* WHAT IS BEING ASKED *
Copy every line that contains the string "Conversation" from the entries below.

* EXTRACTED RECORDS *
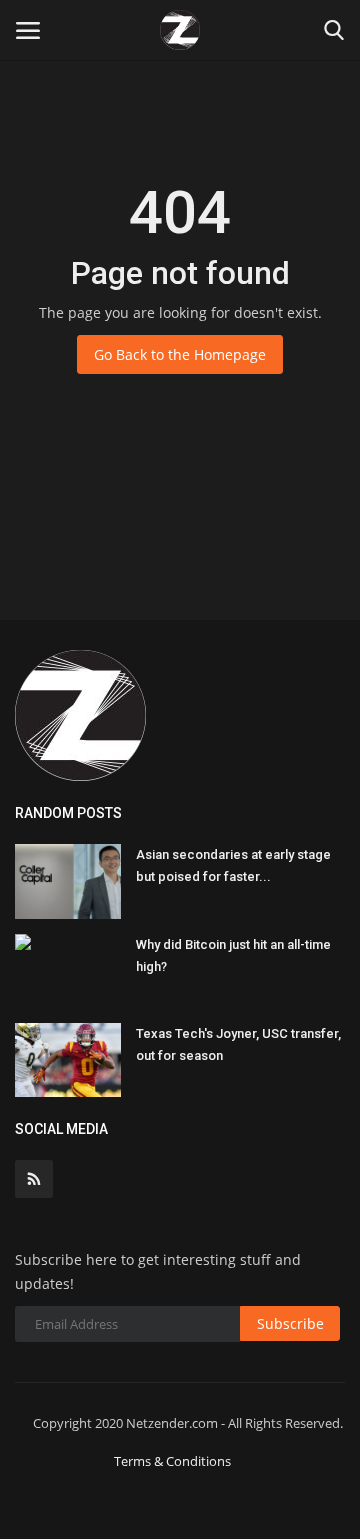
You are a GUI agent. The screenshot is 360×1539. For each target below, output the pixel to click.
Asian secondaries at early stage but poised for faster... (233, 865)
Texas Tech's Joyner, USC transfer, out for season (238, 1044)
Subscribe (290, 1323)
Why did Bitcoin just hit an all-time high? (233, 955)
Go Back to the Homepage (180, 354)
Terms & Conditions (172, 1461)
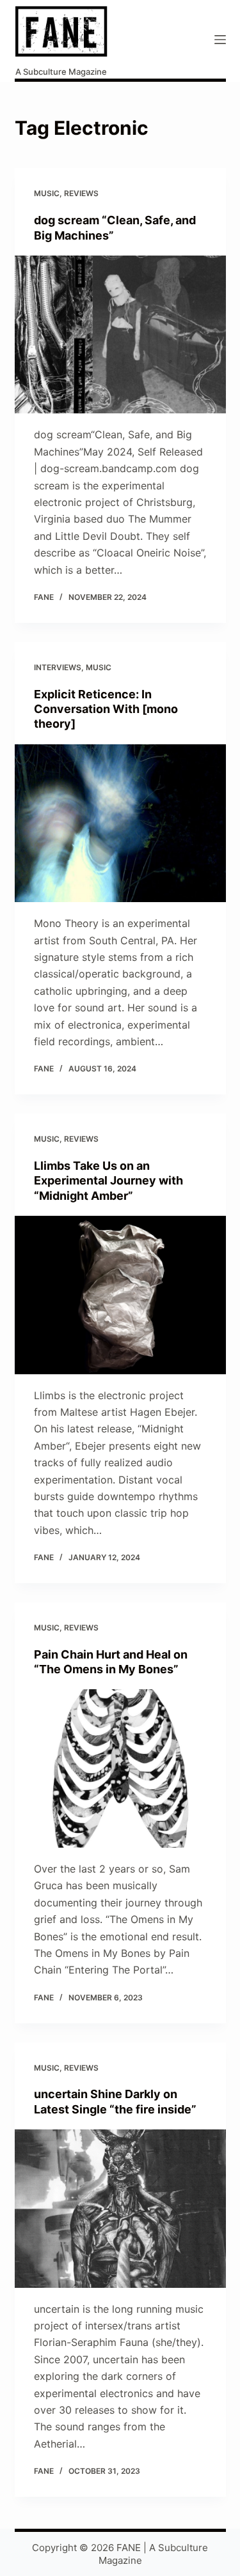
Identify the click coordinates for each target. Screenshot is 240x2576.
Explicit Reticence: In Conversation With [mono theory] (106, 709)
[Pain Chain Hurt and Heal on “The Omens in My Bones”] (120, 1768)
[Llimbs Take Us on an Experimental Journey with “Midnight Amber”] (120, 1295)
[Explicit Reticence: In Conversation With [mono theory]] (120, 823)
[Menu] (220, 39)
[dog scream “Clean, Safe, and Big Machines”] (120, 335)
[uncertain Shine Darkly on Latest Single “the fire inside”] (120, 2208)
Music (47, 193)
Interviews (57, 667)
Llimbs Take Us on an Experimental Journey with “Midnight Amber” (108, 1180)
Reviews (81, 193)
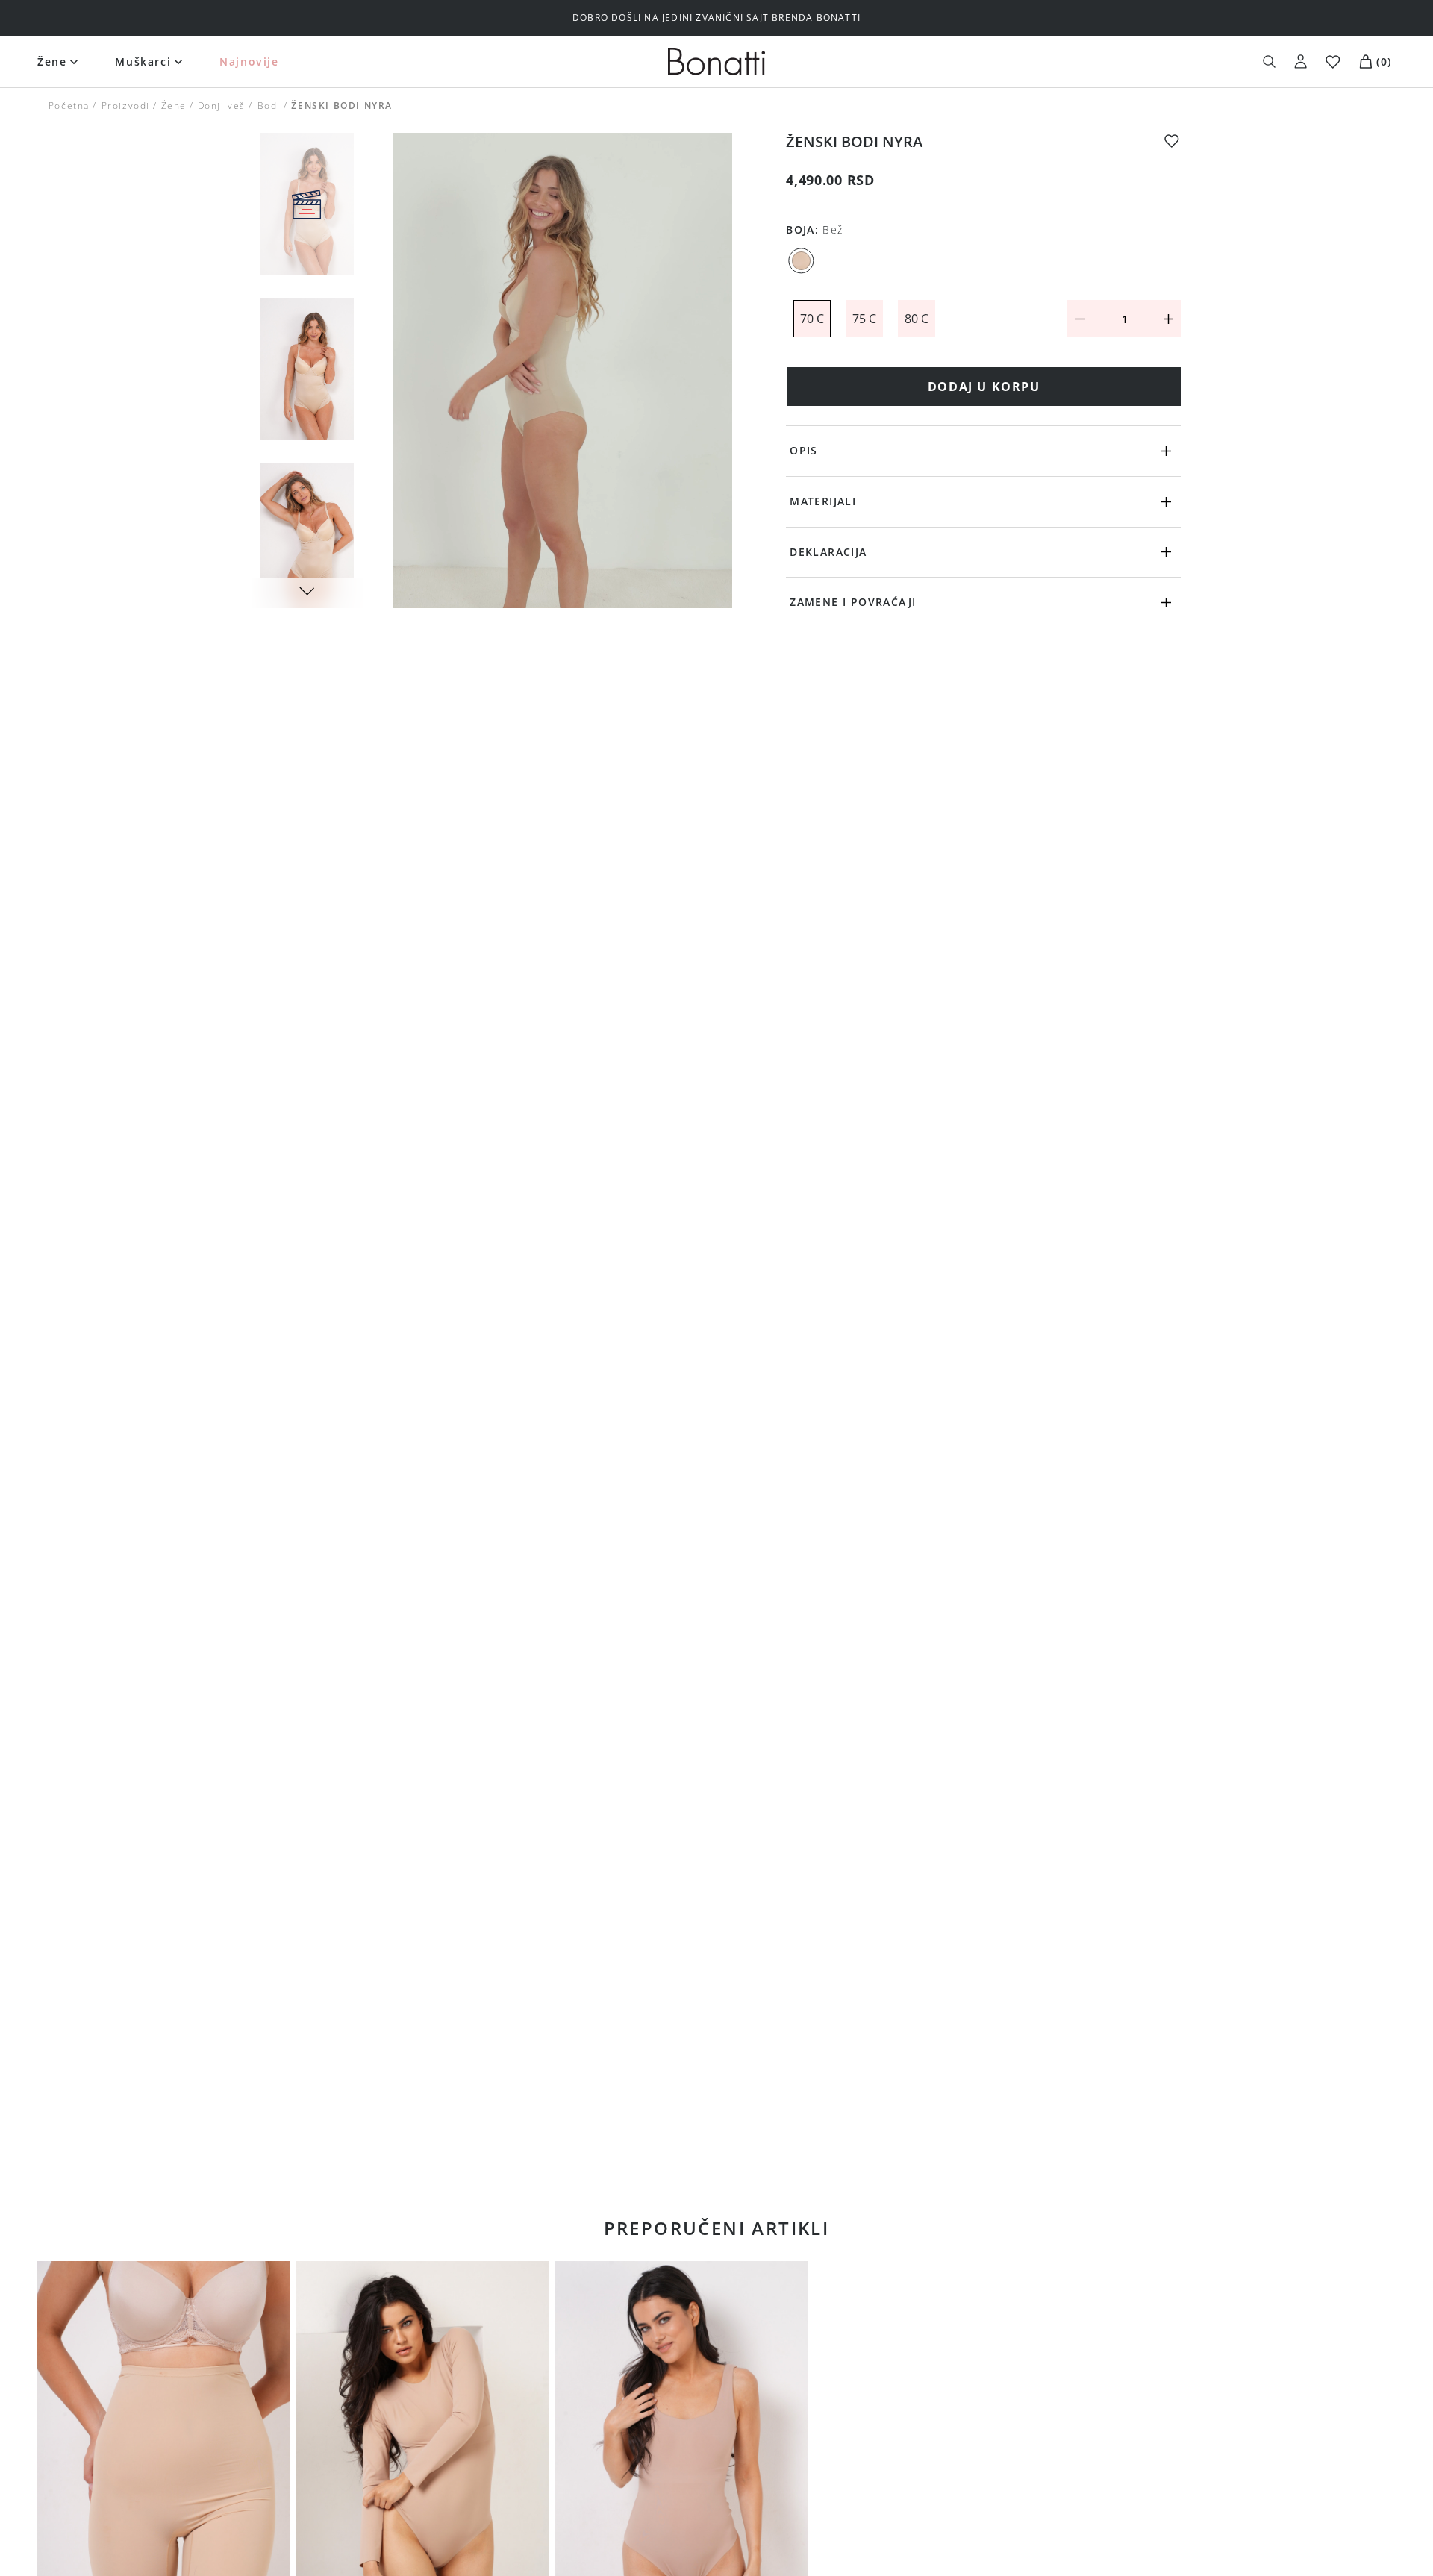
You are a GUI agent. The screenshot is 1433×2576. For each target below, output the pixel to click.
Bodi (268, 105)
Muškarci (143, 61)
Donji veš (222, 105)
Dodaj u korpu (984, 386)
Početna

* ANSWER TO THIS TASK *
Explicit Reticence: In Conversation With [mono theory] (106, 709)
[Explicit Reticence: In Conversation With [mono theory]] (120, 823)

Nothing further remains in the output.